Internally, changing the way they think about answering the questions that the framework asks them will entail as much subtle, difficult, and pervasive re-engineering of the corporate reflexes and business processes as the work being undertaken now. As I described earlier, all textbook companies that have been around for a while are wired for a particular relationship with faculty that is at the heart of how they design, produce, and sell their products. Their editors have gone through decades of tuning the way they think and work to this process, and so have their customers. When Pearson layers a discussion of efficacy onto these business processes, a tension is created between the old and new ways of doing things. Suddenly, authors and customers don’t necessarily get what they want from their products just because they asked for them. There are potentially conflicting criteria. The framework itself provides nothing to help resolve this tension. At best, it potentially scaffolds a norming conversation. But a product management methodology that can combine knowledge about efficacy, user desires, and usability requires more tools than that. And that problem is even worse in some ways now that product teams have multiple specialized roles.
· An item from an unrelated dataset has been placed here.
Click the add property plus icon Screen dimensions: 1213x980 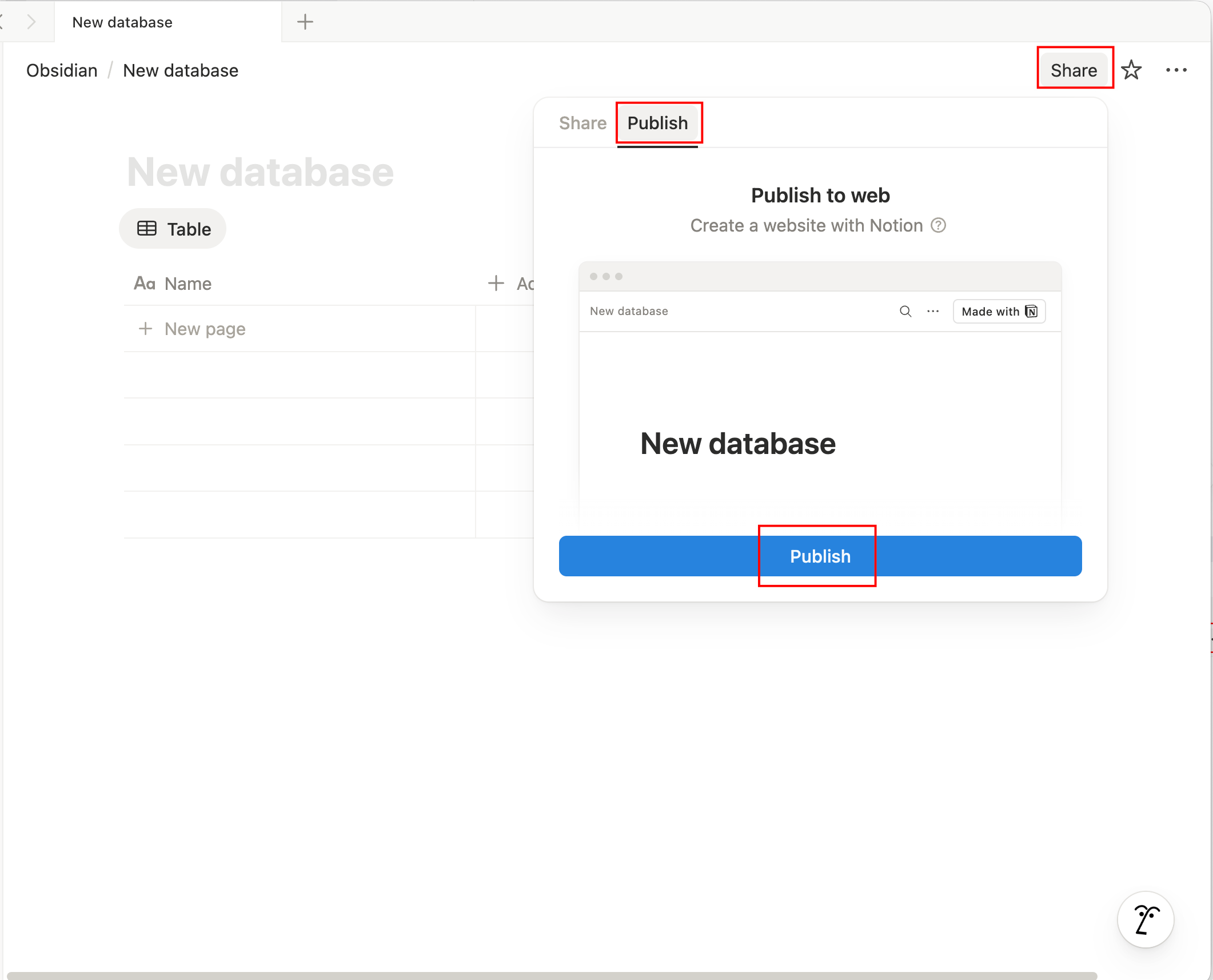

The editor, author, adopting teacher, instructional designer, cognitive science researcher, psychometrician, data scientist, and UX engineer may all work together to develop a unified vision for a product, but more often than not they are like the blind man and the elephant. Agreeing in principle on what attributes an effective product might have is not at all the same as being able to design a product to be effective, where “effective” is shared notion between the company and the customers.
Pearson will need to create a new methodology and weave it into the fabric of the company. There are a number of sources from which they can draw. The Incomplete Guide mentions Lean Startup techniques, which are as good a place to start as any. But there is no methodology I know of that will work off-the-rack for education, and there certainly is no talent pool that has been trained in any such methodology. I have worked with multiple educational technology product teams in multiple companies on just this problem, and it is very, very hard. In fact, it may be the single hardest problem that the educational technology industry faces today, as well as one of the harder problems that the larger educational community faces.
We should not underestimate the scope of the effort that Pearson is making, but neither should they underestimate the scope of the challenge that is yet to come.
I have often said that corporations are amoral in the same sense that lawnmowers are amoral. They do what they are designed to do. Pearson has published a remarkably detailed blueprint of how they intend to rebuild their machine from the ground up. And in doing so, they have revealed just how hard a task they have in front of them.